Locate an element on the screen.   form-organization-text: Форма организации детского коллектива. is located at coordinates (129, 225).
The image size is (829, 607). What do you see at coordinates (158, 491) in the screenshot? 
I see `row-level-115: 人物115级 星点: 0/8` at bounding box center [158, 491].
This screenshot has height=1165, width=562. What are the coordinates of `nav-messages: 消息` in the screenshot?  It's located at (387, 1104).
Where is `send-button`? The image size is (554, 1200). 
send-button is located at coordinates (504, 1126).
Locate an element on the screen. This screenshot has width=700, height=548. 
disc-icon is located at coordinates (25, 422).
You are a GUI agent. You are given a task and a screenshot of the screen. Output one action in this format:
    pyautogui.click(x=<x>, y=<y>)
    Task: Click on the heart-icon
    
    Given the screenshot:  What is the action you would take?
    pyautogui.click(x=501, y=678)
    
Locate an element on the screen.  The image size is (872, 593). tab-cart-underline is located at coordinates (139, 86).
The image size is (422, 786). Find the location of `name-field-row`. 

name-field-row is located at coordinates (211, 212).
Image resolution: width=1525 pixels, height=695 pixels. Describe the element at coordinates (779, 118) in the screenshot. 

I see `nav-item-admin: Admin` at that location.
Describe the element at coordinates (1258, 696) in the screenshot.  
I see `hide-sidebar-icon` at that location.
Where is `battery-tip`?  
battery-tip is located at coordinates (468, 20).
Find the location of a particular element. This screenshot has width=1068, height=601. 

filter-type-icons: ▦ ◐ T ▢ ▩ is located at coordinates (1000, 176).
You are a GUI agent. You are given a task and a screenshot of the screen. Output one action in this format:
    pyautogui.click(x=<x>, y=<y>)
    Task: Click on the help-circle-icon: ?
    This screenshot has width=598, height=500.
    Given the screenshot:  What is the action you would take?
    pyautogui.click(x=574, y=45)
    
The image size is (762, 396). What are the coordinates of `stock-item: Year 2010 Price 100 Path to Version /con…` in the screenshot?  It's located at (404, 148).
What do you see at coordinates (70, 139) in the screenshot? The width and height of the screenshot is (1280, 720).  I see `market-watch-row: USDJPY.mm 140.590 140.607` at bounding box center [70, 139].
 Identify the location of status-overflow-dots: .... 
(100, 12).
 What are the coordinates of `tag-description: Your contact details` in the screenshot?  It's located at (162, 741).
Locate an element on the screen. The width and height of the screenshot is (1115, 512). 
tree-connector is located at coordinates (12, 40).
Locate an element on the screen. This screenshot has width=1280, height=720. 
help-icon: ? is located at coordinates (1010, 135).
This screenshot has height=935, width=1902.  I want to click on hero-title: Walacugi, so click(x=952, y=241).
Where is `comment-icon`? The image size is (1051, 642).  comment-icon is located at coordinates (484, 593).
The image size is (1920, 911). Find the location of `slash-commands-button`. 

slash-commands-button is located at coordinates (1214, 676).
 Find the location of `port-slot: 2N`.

#####

■ **Your assignment**: Can you print all of the material above again, word for word and line by line, without changing anything?

■ **Your solution**:
Locate an element on the screen.   form-organization-text: Форма организации детского коллектива. is located at coordinates (129, 225).
The image size is (829, 607). What do you see at coordinates (158, 491) in the screenshot? 
I see `row-level-115: 人物115级 星点: 0/8` at bounding box center [158, 491].
This screenshot has height=1165, width=562. What are the coordinates of `nav-messages: 消息` in the screenshot?  It's located at (387, 1104).
Where is `send-button`? The image size is (554, 1200). 
send-button is located at coordinates (504, 1126).
Locate an element on the screen. This screenshot has width=700, height=548. 
disc-icon is located at coordinates (25, 422).
You are a GUI agent. You are given a task and a screenshot of the screen. Output one action in this format:
    pyautogui.click(x=<x>, y=<y>)
    Task: Click on the heart-icon
    
    Given the screenshot:  What is the action you would take?
    pyautogui.click(x=501, y=678)
    
Locate an element on the screen.  The image size is (872, 593). tab-cart-underline is located at coordinates (139, 86).
The image size is (422, 786). Find the location of `name-field-row`. 

name-field-row is located at coordinates (211, 212).
Image resolution: width=1525 pixels, height=695 pixels. Describe the element at coordinates (779, 118) in the screenshot. 

I see `nav-item-admin: Admin` at that location.
Describe the element at coordinates (1258, 696) in the screenshot.  
I see `hide-sidebar-icon` at that location.
Where is `battery-tip`?  
battery-tip is located at coordinates (468, 20).
Find the location of a particular element. This screenshot has width=1068, height=601. 

filter-type-icons: ▦ ◐ T ▢ ▩ is located at coordinates (1000, 176).
You are a GUI agent. You are given a task and a screenshot of the screen. Output one action in this format:
    pyautogui.click(x=<x>, y=<y>)
    Task: Click on the help-circle-icon: ?
    This screenshot has width=598, height=500.
    Given the screenshot:  What is the action you would take?
    pyautogui.click(x=574, y=45)
    
The image size is (762, 396). What are the coordinates of `stock-item: Year 2010 Price 100 Path to Version /con…` in the screenshot?  It's located at (404, 148).
What do you see at coordinates (70, 139) in the screenshot? The width and height of the screenshot is (1280, 720).  I see `market-watch-row: USDJPY.mm 140.590 140.607` at bounding box center [70, 139].
 Identify the location of status-overflow-dots: .... 
(100, 12).
 What are the coordinates of `tag-description: Your contact details` in the screenshot?  It's located at (162, 741).
Locate an element on the screen. The width and height of the screenshot is (1115, 512). 
tree-connector is located at coordinates (12, 40).
Locate an element on the screen. This screenshot has width=1280, height=720. 
help-icon: ? is located at coordinates (1010, 135).
This screenshot has height=935, width=1902.  I want to click on hero-title: Walacugi, so click(x=952, y=241).
Where is `comment-icon`? The image size is (1051, 642).  comment-icon is located at coordinates (484, 593).
The image size is (1920, 911). Find the location of `slash-commands-button`. 

slash-commands-button is located at coordinates (1214, 676).
 Find the location of `port-slot: 2N`.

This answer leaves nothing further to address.